Text shown
*** Begin section ***
Year 378 BC was a year of the pre-Julian Roman calendar. At the time, it was known as the Year of the Tribunate of Medullinus, Fidenas, Lanatus, Siculus, Pulvillus and Macerinus (or, less frequently, year 376 Ab urbe condita). The denomination 378 BC for this year has been used since the early medieval period, when the Anno Domini calendar era became the prevalent method in Europe for naming years.

== Events ==

=== By place ===
==== Greece ====
- The Theban general and statesman, Epaminondas, takes command of Thebes. Pelopidas is elected boeotarch, or chief magistrate, of the city.
- Timotheus, the son of the Athenian general Conon, is elected strategos of Athens.
*** End section ***
Work instructions
**a.** Name every member of the tribunate that gave the year its name in the entry on 378 BC.
**b.** Answer these from the entry on 378 BC:
(i) Who is elected boeotarch of Thebes?
(ii) Since what period has the denomination 378 BC been used?
(iii) To what office is Timotheus elected?
**c.** Carry the entry on the year 378 BC forward from its last line.
The records have no connection to the entry on 378 BC.

Saved entries
*** Begin section ***
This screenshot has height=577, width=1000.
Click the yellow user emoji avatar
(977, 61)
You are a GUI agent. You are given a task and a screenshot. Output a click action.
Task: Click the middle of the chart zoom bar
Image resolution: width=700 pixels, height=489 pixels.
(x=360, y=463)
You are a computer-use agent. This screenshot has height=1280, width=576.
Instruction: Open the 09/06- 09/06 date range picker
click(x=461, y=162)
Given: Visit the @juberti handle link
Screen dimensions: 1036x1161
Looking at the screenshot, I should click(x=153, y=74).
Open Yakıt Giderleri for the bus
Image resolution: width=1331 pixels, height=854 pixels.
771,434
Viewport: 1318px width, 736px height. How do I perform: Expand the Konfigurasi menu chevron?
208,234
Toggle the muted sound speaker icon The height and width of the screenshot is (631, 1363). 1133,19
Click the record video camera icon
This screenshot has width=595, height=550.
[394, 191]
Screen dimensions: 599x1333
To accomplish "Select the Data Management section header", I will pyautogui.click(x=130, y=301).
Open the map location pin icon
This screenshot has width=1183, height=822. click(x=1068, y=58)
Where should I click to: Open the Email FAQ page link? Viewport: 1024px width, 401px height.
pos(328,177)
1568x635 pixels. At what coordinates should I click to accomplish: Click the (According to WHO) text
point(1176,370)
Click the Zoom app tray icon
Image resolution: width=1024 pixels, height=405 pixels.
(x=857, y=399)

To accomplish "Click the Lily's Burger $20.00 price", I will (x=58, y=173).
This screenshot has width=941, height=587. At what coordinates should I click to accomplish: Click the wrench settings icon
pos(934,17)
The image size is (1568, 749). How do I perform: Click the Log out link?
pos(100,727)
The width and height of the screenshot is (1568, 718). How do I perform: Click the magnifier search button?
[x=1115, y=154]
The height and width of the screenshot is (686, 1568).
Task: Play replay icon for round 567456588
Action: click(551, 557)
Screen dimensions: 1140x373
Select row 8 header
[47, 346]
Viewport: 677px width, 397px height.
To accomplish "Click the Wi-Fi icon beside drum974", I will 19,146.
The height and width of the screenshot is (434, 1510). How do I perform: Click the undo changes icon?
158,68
*** End section ***
Exercise answers
**a.** Medullinus, Fidenas, Lanatus, Siculus, Pulvillus, Macerinus

**b.**
(i) Pelopidas
(ii) The early medieval period
(iii) Strategos of Athens

**c.**
- A Spartan attempt to seize Piraeus brings Athens closer to Thebes. The Athenian mercenary commander Chabrias successfully faces off the larger army of Agesilaus II near Thebes. At the advance of Agesilaus' forces, instead of giving the order to charge, Chabrias famously orders his men at ease—with the spear remaining pointing upwards instead of towards the enemy, and the shield leaning against the left knee instead of being hoisted against the shoulder. The command is followed immediately and without question by the mercenaries under his command, to be copied by their counterparts beside them, the elite Sacred Band of Thebes under the command of Gorgidas. This "show of contempt" stops the advancing Spartan forces, and shortly afterwards Agesilaus withdraws.
- Athens allies itself with Thebes and forms the Second Athenian League. The confederacy includes most of the Boeotian cities and some of the Ionian islands.

==== Sicily ====
- Dionysius I's third war with Carthage proves disastrous. He suffers a crushing defeat at Cronium and is forced to pay an indemnity of 1,000 talents and cede the territory west of the Halycus River to the Carthaginians.

==== Roman Republic ====
- The Servian Wall is constructed around Rome to prevent the city from being captured or sacked (see 390 BC). This is the first fortification that the Romans build around their home city.